• [Work to complete]: From the items below, pull out the stretch from the line that contains "百度 (112, 2301)" through the line that contains "ಇಂಗ್ಲಿಷ್ ಪೂರ್ಣ ಲೈಂಗಿಕ ಚಲನಚಿತ್ರ (108, 434)", both included, and reproduce those lines unchanged.

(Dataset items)
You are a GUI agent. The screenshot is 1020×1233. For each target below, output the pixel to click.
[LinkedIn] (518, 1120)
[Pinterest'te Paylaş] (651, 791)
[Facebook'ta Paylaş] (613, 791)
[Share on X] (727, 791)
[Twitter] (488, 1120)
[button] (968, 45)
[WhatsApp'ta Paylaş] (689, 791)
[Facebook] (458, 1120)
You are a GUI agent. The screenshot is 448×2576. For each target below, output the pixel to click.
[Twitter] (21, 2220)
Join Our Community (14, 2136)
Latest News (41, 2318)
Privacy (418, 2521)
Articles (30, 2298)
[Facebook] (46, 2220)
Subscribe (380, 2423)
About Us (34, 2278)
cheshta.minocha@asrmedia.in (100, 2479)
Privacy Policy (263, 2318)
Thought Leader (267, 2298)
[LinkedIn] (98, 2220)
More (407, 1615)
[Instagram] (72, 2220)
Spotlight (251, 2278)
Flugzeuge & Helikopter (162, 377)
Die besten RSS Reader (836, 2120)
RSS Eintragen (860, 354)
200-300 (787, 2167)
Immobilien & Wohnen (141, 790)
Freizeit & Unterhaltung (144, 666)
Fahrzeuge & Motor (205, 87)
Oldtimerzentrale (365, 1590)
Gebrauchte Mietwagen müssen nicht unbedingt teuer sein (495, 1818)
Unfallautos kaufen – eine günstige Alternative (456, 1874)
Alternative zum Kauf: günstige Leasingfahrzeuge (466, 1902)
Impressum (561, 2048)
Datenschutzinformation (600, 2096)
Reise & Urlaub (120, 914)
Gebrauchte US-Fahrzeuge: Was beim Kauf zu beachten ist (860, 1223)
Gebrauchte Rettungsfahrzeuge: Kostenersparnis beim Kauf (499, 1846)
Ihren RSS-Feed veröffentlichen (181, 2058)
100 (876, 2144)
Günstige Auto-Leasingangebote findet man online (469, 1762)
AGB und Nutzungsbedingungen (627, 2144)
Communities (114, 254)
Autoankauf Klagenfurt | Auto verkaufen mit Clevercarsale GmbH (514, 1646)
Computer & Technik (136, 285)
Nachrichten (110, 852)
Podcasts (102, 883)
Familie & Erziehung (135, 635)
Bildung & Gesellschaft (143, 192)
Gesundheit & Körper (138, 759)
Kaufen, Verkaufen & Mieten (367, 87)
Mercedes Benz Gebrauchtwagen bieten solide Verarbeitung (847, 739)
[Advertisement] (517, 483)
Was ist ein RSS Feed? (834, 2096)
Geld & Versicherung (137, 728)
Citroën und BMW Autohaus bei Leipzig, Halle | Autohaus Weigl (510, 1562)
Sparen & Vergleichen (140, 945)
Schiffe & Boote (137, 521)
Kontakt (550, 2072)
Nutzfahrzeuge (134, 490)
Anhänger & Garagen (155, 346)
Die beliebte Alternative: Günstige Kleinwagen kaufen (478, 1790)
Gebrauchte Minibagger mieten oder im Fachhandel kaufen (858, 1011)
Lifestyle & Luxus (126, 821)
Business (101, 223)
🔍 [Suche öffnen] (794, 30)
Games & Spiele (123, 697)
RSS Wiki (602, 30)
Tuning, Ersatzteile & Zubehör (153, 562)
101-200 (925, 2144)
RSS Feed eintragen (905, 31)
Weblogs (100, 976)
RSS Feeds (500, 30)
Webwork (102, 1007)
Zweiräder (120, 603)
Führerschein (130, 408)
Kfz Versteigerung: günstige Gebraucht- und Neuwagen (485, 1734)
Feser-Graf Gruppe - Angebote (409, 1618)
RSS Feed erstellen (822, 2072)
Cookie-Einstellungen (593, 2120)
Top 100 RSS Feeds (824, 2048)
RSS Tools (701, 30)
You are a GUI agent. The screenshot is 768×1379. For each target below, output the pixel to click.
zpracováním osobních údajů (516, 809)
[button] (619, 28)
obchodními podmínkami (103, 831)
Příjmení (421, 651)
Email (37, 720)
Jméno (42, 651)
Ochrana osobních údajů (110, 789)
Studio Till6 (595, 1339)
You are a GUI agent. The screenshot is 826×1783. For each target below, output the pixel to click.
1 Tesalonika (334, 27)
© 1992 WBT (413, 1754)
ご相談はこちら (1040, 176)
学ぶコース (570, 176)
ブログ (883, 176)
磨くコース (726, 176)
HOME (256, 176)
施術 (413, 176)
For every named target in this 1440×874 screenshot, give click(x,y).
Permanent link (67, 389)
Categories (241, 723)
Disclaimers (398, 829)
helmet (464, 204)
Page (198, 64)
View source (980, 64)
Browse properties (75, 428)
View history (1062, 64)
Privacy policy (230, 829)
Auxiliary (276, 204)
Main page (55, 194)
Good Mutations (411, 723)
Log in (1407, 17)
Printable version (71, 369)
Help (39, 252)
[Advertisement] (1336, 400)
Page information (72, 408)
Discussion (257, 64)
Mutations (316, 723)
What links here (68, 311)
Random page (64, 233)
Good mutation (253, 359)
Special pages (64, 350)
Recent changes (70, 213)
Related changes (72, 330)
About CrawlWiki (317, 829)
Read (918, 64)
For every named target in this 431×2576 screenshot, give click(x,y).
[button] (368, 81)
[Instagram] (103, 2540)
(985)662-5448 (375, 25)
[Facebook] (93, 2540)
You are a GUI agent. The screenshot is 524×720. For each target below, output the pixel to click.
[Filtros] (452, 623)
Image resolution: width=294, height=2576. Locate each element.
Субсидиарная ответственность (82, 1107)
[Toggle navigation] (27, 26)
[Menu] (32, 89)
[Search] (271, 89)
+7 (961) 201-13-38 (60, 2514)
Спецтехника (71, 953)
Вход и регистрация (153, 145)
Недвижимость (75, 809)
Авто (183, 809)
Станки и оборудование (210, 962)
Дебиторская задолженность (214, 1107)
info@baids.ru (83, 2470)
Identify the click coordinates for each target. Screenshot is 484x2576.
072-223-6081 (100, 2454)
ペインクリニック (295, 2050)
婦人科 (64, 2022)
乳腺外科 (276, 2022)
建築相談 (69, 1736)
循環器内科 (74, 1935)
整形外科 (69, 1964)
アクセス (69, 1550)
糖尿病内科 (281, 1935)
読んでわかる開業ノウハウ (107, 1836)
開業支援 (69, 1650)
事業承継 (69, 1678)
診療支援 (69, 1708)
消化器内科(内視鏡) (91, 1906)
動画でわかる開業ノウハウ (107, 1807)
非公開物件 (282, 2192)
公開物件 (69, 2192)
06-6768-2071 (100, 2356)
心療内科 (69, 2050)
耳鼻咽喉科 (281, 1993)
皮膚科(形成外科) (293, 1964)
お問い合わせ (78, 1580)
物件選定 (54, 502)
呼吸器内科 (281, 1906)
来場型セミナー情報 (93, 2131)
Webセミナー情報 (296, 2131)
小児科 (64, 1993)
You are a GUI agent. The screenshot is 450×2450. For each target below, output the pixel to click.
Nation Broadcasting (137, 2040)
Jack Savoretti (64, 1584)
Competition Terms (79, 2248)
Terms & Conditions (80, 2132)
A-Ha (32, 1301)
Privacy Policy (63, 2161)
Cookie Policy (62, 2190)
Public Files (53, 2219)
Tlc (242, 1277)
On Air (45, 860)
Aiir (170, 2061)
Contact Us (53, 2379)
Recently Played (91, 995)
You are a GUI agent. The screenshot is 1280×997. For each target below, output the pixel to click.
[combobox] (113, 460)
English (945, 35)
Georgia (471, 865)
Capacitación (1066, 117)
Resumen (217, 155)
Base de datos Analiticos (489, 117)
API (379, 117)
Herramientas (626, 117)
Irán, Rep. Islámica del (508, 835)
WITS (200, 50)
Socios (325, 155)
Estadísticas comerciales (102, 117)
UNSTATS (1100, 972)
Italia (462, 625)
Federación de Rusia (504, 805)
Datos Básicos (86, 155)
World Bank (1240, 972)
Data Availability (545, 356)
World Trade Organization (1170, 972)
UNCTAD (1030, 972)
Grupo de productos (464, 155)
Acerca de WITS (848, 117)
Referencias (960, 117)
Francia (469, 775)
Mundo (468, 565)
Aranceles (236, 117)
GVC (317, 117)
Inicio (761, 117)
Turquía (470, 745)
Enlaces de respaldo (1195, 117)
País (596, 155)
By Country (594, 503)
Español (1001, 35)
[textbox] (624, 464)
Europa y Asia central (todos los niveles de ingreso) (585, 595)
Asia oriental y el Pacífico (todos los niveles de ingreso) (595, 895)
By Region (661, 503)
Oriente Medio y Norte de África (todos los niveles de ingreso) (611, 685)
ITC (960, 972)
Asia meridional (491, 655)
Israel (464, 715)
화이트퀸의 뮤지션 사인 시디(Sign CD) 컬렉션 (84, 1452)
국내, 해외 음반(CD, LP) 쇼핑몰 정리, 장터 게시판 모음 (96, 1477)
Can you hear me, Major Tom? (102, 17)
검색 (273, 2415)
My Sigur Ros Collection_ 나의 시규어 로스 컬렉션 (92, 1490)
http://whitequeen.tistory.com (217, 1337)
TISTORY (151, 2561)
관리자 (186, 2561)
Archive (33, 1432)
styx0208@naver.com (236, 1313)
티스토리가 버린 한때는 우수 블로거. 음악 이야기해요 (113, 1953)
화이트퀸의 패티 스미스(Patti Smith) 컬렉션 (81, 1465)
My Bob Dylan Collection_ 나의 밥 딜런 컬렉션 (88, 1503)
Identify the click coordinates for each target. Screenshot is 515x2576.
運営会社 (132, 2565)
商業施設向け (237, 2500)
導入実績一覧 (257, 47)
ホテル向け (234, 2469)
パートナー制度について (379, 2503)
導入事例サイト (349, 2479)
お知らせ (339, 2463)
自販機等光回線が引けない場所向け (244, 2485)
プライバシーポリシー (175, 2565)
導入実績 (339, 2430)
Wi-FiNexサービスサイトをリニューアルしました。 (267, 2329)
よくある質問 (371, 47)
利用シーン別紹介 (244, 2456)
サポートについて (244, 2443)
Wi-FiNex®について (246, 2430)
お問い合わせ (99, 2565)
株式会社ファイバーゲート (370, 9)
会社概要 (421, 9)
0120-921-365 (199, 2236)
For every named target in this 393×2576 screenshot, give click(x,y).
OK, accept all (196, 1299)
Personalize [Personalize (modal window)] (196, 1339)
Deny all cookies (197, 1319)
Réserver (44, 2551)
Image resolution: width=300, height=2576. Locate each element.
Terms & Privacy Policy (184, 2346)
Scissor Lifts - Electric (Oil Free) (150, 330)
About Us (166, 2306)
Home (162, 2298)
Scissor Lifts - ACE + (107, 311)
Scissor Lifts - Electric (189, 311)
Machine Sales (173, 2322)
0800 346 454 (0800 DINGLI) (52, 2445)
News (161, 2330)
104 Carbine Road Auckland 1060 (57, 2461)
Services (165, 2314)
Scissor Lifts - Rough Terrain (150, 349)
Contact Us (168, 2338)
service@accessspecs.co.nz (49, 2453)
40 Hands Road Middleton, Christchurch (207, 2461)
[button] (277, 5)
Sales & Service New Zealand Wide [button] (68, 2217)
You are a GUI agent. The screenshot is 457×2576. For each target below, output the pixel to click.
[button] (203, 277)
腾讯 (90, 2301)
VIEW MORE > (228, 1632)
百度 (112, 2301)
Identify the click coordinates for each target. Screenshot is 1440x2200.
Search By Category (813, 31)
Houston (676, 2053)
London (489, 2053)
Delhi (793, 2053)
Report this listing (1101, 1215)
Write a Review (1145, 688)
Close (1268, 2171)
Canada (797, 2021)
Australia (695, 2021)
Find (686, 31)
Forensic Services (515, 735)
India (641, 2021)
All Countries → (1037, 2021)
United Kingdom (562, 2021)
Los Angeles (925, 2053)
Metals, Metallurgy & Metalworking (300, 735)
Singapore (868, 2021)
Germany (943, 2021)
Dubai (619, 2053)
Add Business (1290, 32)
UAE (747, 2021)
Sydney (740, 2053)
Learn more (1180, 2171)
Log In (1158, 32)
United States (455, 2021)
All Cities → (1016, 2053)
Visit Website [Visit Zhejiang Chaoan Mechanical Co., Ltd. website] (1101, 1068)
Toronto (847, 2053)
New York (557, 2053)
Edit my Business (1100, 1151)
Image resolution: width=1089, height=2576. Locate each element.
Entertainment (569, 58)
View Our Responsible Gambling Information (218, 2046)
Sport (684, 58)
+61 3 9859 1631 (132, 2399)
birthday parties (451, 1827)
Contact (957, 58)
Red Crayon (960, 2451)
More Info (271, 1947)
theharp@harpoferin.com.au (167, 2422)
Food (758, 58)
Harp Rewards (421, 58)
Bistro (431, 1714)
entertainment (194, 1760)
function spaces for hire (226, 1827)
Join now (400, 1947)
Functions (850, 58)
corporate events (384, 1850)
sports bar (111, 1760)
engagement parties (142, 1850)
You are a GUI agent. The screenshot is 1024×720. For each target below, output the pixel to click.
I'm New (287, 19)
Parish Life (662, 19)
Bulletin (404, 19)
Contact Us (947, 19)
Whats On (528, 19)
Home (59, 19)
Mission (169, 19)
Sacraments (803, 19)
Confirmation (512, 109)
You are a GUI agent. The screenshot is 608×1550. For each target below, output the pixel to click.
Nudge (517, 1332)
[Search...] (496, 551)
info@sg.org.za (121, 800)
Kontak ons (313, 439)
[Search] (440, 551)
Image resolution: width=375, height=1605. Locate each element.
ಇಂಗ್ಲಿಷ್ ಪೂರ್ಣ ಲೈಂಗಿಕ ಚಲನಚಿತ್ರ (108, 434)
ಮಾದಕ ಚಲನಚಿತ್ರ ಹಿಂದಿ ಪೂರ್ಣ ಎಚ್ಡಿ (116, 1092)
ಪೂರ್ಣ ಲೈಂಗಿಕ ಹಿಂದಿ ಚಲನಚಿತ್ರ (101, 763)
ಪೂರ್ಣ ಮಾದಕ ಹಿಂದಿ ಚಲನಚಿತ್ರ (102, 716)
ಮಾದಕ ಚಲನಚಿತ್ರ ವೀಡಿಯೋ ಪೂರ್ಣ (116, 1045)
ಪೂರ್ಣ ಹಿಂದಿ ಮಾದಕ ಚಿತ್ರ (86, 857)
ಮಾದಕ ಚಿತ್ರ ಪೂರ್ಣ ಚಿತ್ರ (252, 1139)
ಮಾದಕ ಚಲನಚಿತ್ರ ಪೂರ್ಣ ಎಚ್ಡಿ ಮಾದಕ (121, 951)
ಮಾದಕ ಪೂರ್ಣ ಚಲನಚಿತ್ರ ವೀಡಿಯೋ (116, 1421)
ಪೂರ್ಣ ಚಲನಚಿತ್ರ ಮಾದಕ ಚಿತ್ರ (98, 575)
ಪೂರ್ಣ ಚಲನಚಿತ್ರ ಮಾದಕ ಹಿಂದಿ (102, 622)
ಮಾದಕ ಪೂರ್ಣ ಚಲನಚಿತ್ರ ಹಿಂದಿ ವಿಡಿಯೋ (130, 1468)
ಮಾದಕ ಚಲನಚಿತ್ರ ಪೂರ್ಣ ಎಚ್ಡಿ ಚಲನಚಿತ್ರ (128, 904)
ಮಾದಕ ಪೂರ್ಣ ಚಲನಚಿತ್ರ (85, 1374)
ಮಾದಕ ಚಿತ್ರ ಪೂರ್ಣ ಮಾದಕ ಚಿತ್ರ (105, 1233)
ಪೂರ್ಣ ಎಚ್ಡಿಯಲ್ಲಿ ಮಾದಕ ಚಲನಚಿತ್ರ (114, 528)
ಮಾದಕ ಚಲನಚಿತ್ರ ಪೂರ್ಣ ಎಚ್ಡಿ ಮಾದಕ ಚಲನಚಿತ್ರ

• [Complete answer]:
百度 (112, 2301)
Identify the click coordinates for each target. Screenshot is 1440x2200.
Search By Category (813, 31)
Houston (676, 2053)
London (489, 2053)
Delhi (793, 2053)
Report this listing (1101, 1215)
Write a Review (1145, 688)
Close (1268, 2171)
Canada (797, 2021)
Australia (695, 2021)
Find (686, 31)
Forensic Services (515, 735)
India (641, 2021)
All Countries → (1037, 2021)
United Kingdom (562, 2021)
Los Angeles (925, 2053)
Metals, Metallurgy & Metalworking (300, 735)
Singapore (868, 2021)
Germany (943, 2021)
Dubai (619, 2053)
Add Business (1290, 32)
UAE (747, 2021)
Sydney (740, 2053)
Learn more (1180, 2171)
Log In (1158, 32)
United States (455, 2021)
All Cities → (1016, 2053)
Visit Website [Visit Zhejiang Chaoan Mechanical Co., Ltd. website] (1101, 1068)
Toronto (847, 2053)
New York (557, 2053)
Edit my Business (1100, 1151)
Image resolution: width=1089, height=2576. Locate each element.
Entertainment (569, 58)
View Our Responsible Gambling Information (218, 2046)
Sport (684, 58)
+61 3 9859 1631 (132, 2399)
birthday parties (451, 1827)
Contact (957, 58)
Red Crayon (960, 2451)
More Info (271, 1947)
theharp@harpoferin.com.au (167, 2422)
Food (758, 58)
Harp Rewards (421, 58)
Bistro (431, 1714)
entertainment (194, 1760)
function spaces for hire (226, 1827)
Join now (400, 1947)
Functions (850, 58)
corporate events (384, 1850)
sports bar (111, 1760)
engagement parties (142, 1850)
You are a GUI agent. The screenshot is 1024×720. For each target below, output the pixel to click.
I'm New (287, 19)
Parish Life (662, 19)
Bulletin (404, 19)
Contact Us (947, 19)
Whats On (528, 19)
Home (59, 19)
Mission (169, 19)
Sacraments (803, 19)
Confirmation (512, 109)
You are a GUI agent. The screenshot is 608×1550. For each target below, output the pixel to click.
Nudge (517, 1332)
[Search...] (496, 551)
info@sg.org.za (121, 800)
Kontak ons (313, 439)
[Search] (440, 551)
Image resolution: width=375, height=1605. Locate each element.
ಇಂಗ್ಲಿಷ್ ಪೂರ್ಣ ಲೈಂಗಿಕ ಚಲನಚಿತ್ರ (108, 434)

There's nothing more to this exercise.